- _EXERCISE REQUIREMENTS_
Once the line containing "Screen dimensions: 1568x705" is reached, copy it and every line after it exactly, to the end of the material, without pictures.

- _RECORDS FOR THE EXERCISE_
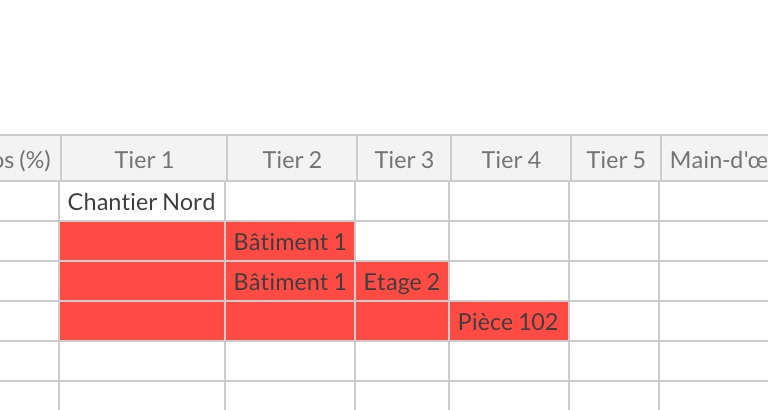The image size is (768, 410).
Task: Click the first red Bâtiment 1 cell
Action: pos(290,241)
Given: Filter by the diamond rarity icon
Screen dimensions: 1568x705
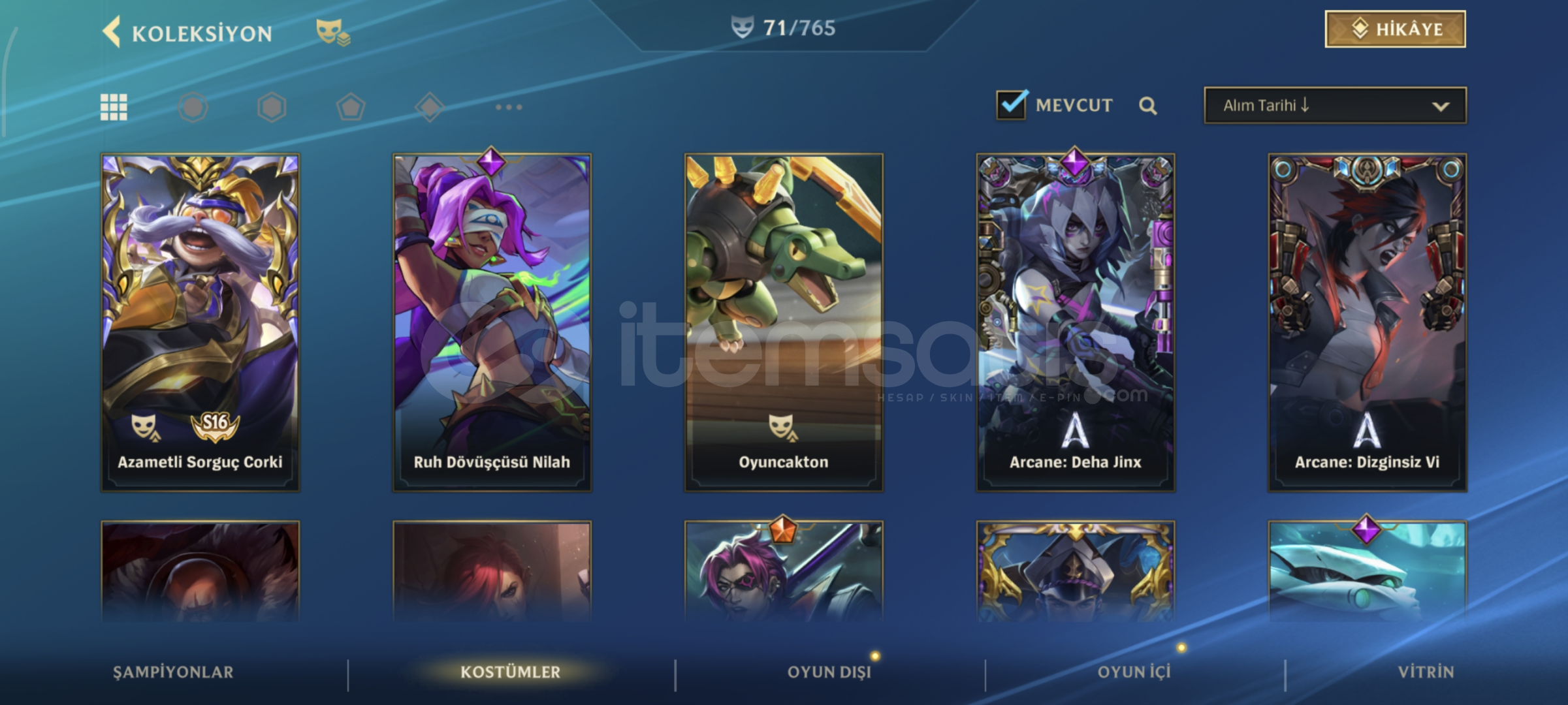Looking at the screenshot, I should tap(430, 107).
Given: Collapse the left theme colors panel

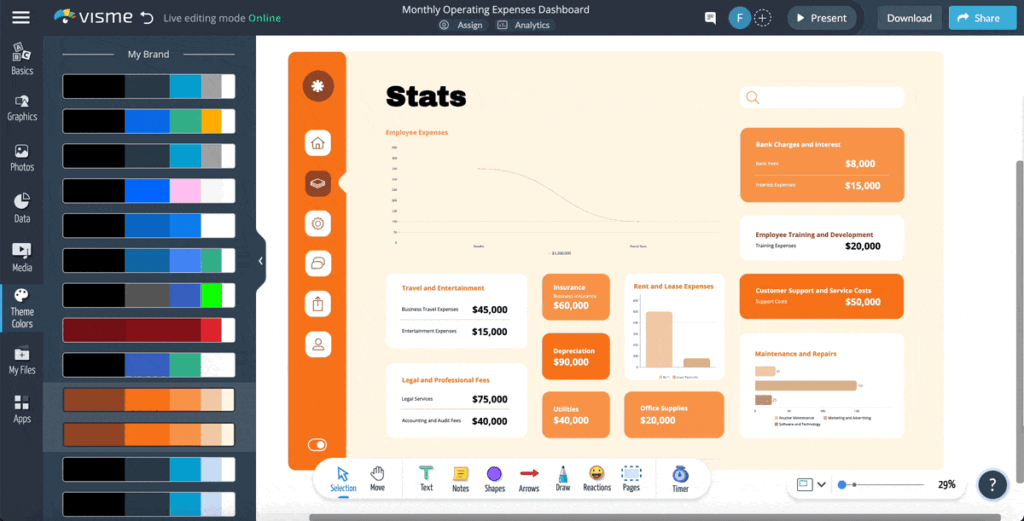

- _RESULT OF THE EXERCISE_
Screen dimensions: 1568x705
Looking at the screenshot, I should tap(430, 107).
Given: Collapse the left theme colors panel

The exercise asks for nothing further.